The gender of four fetal tissue samples was determined using multiplex PCR. One of the fetal tissue reported with homozygous ASIC5Saudi mutation.27 As the fetal tissue samples were collected from aborted 9-week fetuses therefore clinical confirmation of the gender of the fetus could not be achieved. Early prenatal diagnosis of gender and identification of disease associated mutations can provide effective decision making in the mother among high-consanguinity population to decide within the allowed time.27,28 The eight pairs of primers designed in the study is highly specific, sensitive, unique and well matched for the simultaneous detection of the male specific Y-biomarkers, SRY, DAZ2 and TSPY1 genes and the internal control, ACTB gene for both conventional PCR and real-time qPCR. The specificity of the primers were confirmed through sequencing.
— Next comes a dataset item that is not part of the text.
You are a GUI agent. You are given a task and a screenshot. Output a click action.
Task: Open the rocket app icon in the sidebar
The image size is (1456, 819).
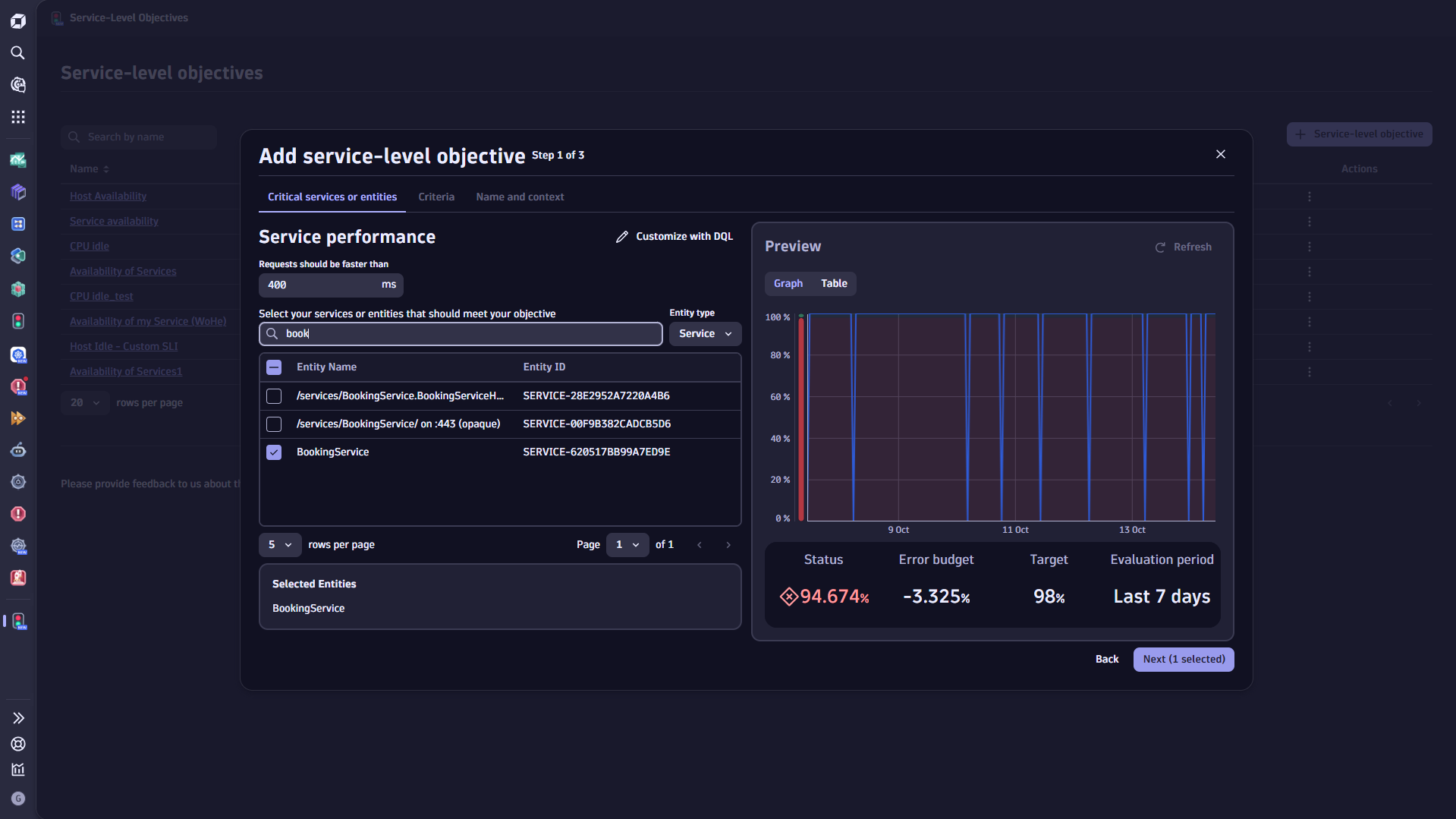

This can lower expenses, increase accuracy due to 3Y biomarkers, minimize the risk for invasive sampling,16 simplify the process because of the single tube, and can be adoptable for the low income regions and laboratories with minimal facilities.

Conclusion

The gender of adult gDNA was correctly identified with 100% accuracy. The Y chromosome based markers using the presently developed novel multiplex PCR can be a reliable methodology for the determination of fetal sex using invasive and non-invasive source of fetal DNA, with 100% accuracy on fetal DNA from fNRBC, which cannot be done in the first trimester by means of ultrasonography due to the incomplete external genitalia. The shortest possible time is sufficient to determine using single tube multiplex PCR with 3 Y-biomarkers or individual real-time qPCR. The study confirms the gender determination procedure using fNRBC from male-bearing and female-bearing pregnancies with full accuracy. The study confirms the application of non-invasive and invasive source of fetal DNA for the early identification of gender, which can help to reduce depression and anxiety in mother, can strengthen a bond between mother and fetus, prepare for possible X-linked analysis, effective decision making, and can reduce the risk of invasive procedures.

Acknowledgments

The authors thank the Dean, Institute for Research and Medical Consultations (IRMC), Imam Abdulrahman Bin Faisal University, Dammam, Saudi Arabia for her continuous support and encouragement. Authors thank Mr. Ranilo. M. Tumbaga, Mr. Horace T. Pacifico, and Mrs. Jee Entusiasamo Aquino for their assistance. This study was supported by The Deanship of Scientific Research, Imam Abdulrahman Bin Faisal University (To Dr J Francis Borgio, Grant No: 2017-100-IRMC). The authors thank the Institute for Research and Medical Consultations (IRMC) for instrumentation and facilities.

Data Sharing Statement

All data will be available on reasonable request from the corresponding author.

Ethics Statement

The study was conducted in accordance with the Declaration of Helsinki and was approved by the Institutional Review Board (IRB) at Imam Abdulrahman Bin Faisal University. IRB approval number: IRB-2017-13-137 dated 07 June 2017 and extended on 14 Dec 2020.

Disclosure

Dr J Francis Borgio report a patent US Patent office pending to Not yet filed (Multiplex PCR Methodology for identifying sex in early pregnancy samples). The authors declare no other conflicts of interest in this work.